_Page extract:_

--------------------------------

Valve became serious about software quality in Dota 2 around 2017 - about 7 years after launch. Before that game updates were accompanied with lots of bugs that would take weeks to fix. These days, there are still tons of bugs, but much better than before. They just released one of the biggest updates in the game's history this week, and there are hardly any bugs being reported.
I am pretty sure there is some sort of automated testing happening that is catching these bugs before release.
Reminds me of an article about the testing infrastructure of League and Legends [1] back in 2016. 5500 tests per build in 1 to 2 hours.
Games are extremely hard to test. For me it falls into the same category like GUI testing frameworks which imho are extremely annoying and brittle. Except that games are comparable to a user interface consisting of many buttons which you can short and long press and drag around while at the same time other bots are pressing the same buttons, sharing the same state influenced by a physics engine.
How do you test such a ball of mud which also constantly changes by devs trying to follow the fun? Yes you can unittest individual, reusable parts. But integration tests, which require large, time sensitive modules, all strapped together and running at the same time? It's mindboggling hard.

--------------------------------

_Listed entries:_
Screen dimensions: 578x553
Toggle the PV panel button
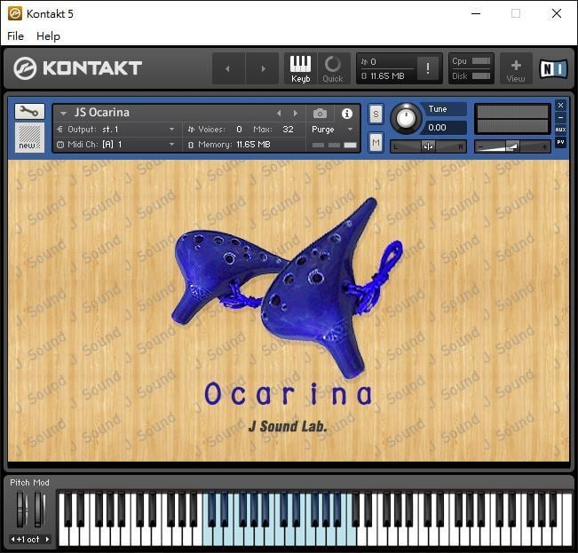click(x=560, y=142)
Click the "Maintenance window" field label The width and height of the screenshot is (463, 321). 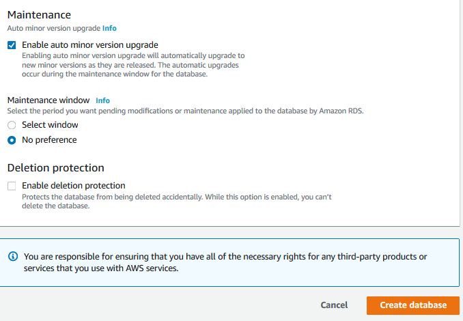tap(47, 100)
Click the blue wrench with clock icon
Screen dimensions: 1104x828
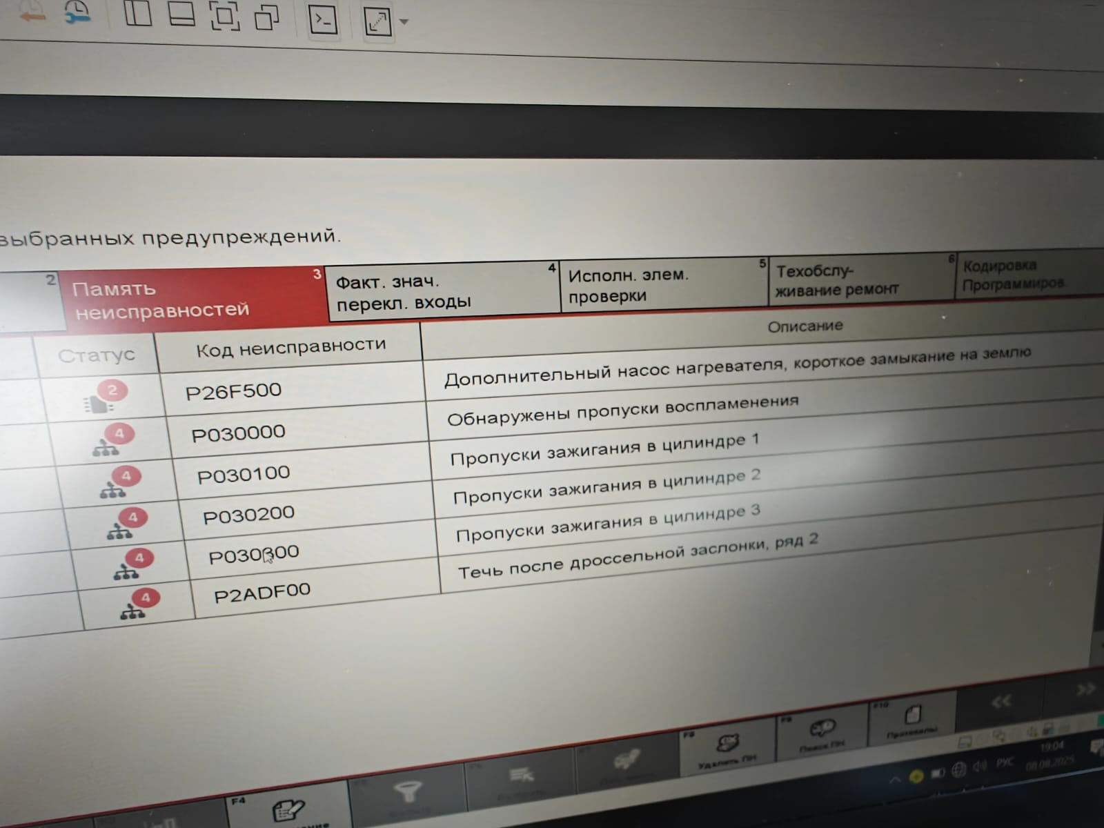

--------------------------------

_Directives:_
(A) According to the thread on game testing, when did Valve start taking software quality in Dota 2 seriously?
(B) Write the next part of the forum thread about testing video games, starting after its last sentence.

_Answers for this exercise:_
(A) Around 2017, about seven years after the game's launch.

(B)
Moreover if you're in a conceptual phase of development and prototyping and idea, tests make no sense. The requirements change all the time and complex tests hold you back. But the funny thing is, that game development stays in that phase most of the time. And when the game is done, you start a new one with a completely different set of requirements.
There are exceptions, like League of Legends. The game left the conceptual phase many years ago and its rules are set in stone. And a game which runs successfully for that long is super rare.
I recall some Minecraft tests being saved worlds with redstone logic that will light a beacon green if it is working or red if not. That's usefull for games like that.
For games like Starcraft 2 with replay functionality, you could probably record/use several matches and test that the behaviour matches the recorded behaviour. If you can make your game have a replay feature you can make use of this, even if you don't ship that replay code.
For things like CYOA type games or decision trees, you could have a logging mechanism that prints out the choices, player stats, hidden stats, etc. and then have a way to run through the decisions, then check the actual log output against the expected output. -- I've done something similar when writing parsers by printing out the parse tree (for AST parser APIs) or the parse events (for reader/SAX parser APIs).
I'm sure there are other techniques for testing other parts of the system. For example, you could test the rendering by saving the render to an image and comparing it against an expected image. IIRC, Firefox does something similar for some systems like the SVG renderer and the HTML paint code.
Various of these features (replay, screenshots) are useful to have in the main game.
You're right about parts, which are mostly state machines. The have a defined input and output. Tests are straightforward to implement and adjust.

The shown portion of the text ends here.